Editors’ Note: This is the second article in a series that seeks to make parish life more accessible to Catholic young adults. To learn more, see Embracing Parish Life: Step 1—Choosing a Parish.
Throughout my 20s and into my early 30s there have been some “defining moments” that have made me feel like I’m slowly but surely reaching adulthood. Getting my car’s oil changed, purchasing and cooking a Thanksgiving turkey, and planting tulip bulbs and various other flowers in my yard are just a few of those moments. Registering at my parish is another.
I found that something about registering at a parish and receiving my offertory envelopes in the mail each month made me feel more grown up. Maybe my “cradle Catholic” upbringing has something to do with it. Regardless, registering at a parish is an important step for any Catholic young adult.
But, you might be asking yourself, I can go to Mass at any parish without registering, so what’s the difference?

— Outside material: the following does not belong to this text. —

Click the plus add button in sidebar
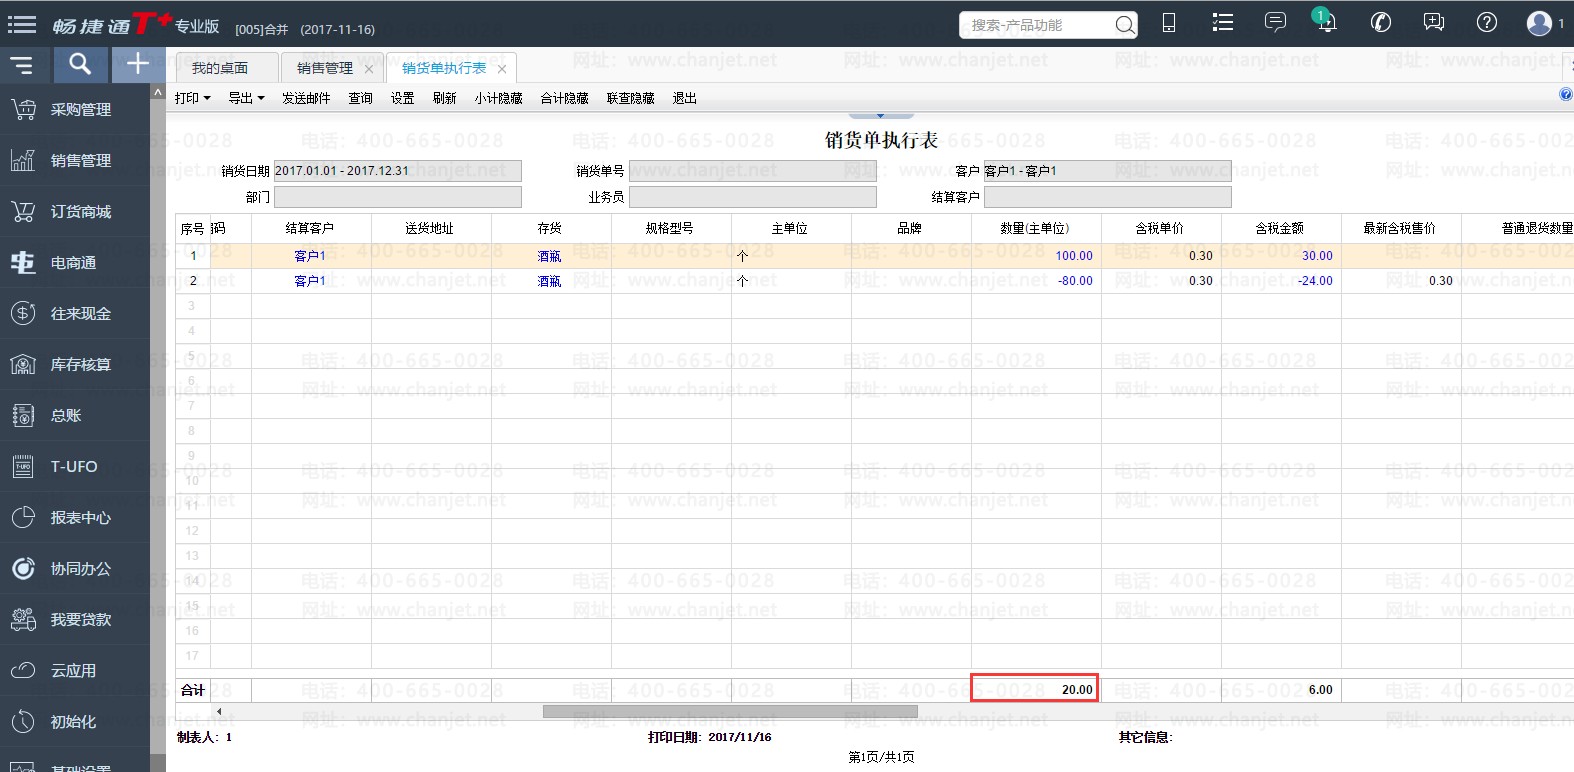This screenshot has height=772, width=1574. 137,65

Why register?
For starters, registering is helpful for the parish. Every arch/diocese does a census of each parish to determine the number of registered parishioners, among other things. The census can help them decide things like the number of priests assigned to a parish and certain obligations the parish has to support other arch/diocesan programs. Your registration could affect these numbers.
Registering also helps the parish maintain communication with its parishioners. In addition to bulletins and Mass announcements, many parishes communicate with their registered parishioners by email and postal mail. So, you can feel more like a part of the parish community when you receive parish news and events right in your inbox or mailbox.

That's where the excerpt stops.